Corticosteroid Lumbar Epidural Analgesia for Radiculopathy

• Sponsor: Semnur Pharmaceuticals, Inc.
• Collaborator: Worldwide Clinical Trials
• Information provided by (Responsible Party): Semnur Pharmaceuticals, Inc.

Tracking Information

• First Submitted Date: December 8, 2017
• First Posted Date: December 13, 2017
• Last Update Posted Date: July 4, 2019
• Actual Study Start Date: December 8, 2017
• Estimated Primary Completion Date: January 1, 2020 (Final data collection date for primary outcome measure)
• Current Primary Outcome Measures (submitted: December 12, 2017): The mean change in leg pain scores using the Numerical Pain Rating Scale (0-10, 0 is no pain, 10 is worst pain imaginable) [ Time Frame: Baseline to 4 Weeks ]
• Original Primary Outcome Measures (submitted: December 8, 2017): The mean change in leg pain scores [ Time Frame: Baseline to 4 Weeks ]
• Change History: Complete list of historical versions of study NCT03372161 on ClinicalTrials.gov Archive Site

Current Secondary Outcome Measures (submitted: December 12, 2017)

• The change in the Oswestry Disability Index score (0-100, 0 is with no disability, 100 is the maximum disability) [ Time Frame: Baseline to 4 Weeks ]
• The time to repeat injection of SP-102 [ Time Frame: Baseline to 4-20 Weeks ]
• Patient Global Impression of Change [ Time Frame: Baseline to Weeks 2, 4, 8, 12, 16, 20 and 24 ]
• Clinical Global Impression of Change [ Time Frame: Baseline to Weeks 2, 4, 8, 12, 16, 20 and 24 ]

Original Secondary Outcome Measures (submitted: December 8, 2017)

• The change in disability index scores [ Time Frame: Baseline to 4 Weeks ]
• The time to repeat injection of SP-102 [ Time Frame: Baseline to 4-20 Weeks ]
• Patient Global Impression of Change [ Time Frame: Baseline to Weeks 2, 4, 8, 12, 16, 20 and 24 ]
• Clinical Global Impression of Change [ Time Frame: Baseline to Weeks 2, 4, 8, 12, 16, 20 and 24 ]

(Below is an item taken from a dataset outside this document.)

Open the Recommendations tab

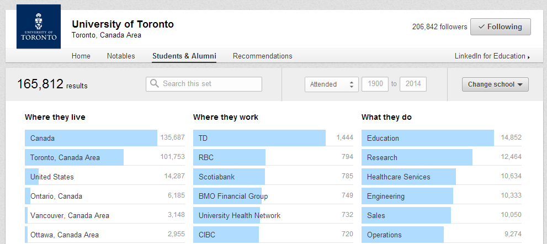[262, 56]
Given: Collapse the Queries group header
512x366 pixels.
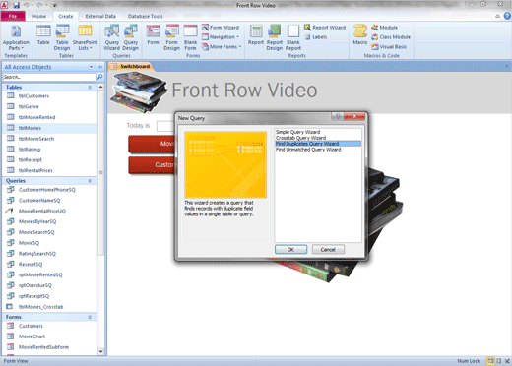Looking at the screenshot, I should click(x=90, y=181).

• Current Other Pre-specified Outcome Measures: Not Provided
• Original Other Pre-specified Outcome Measures: Not Provided

Descriptive Information

• Brief Title: Corticosteroid Lumbar Epidural Analgesia for Radiculopathy
• Official Title: Corticosteroid Lumbar Epidural Analgesia for Radiculopathy (C.L.E.A.R.)

Brief Summary

This is a research study of SP-102, an experimental medication designed to relieve pain in patients with a specific type of leg pain. The mediation is given once by your healthcare professional, with a possibility of a second injection as early as about 1 month after the first treatment.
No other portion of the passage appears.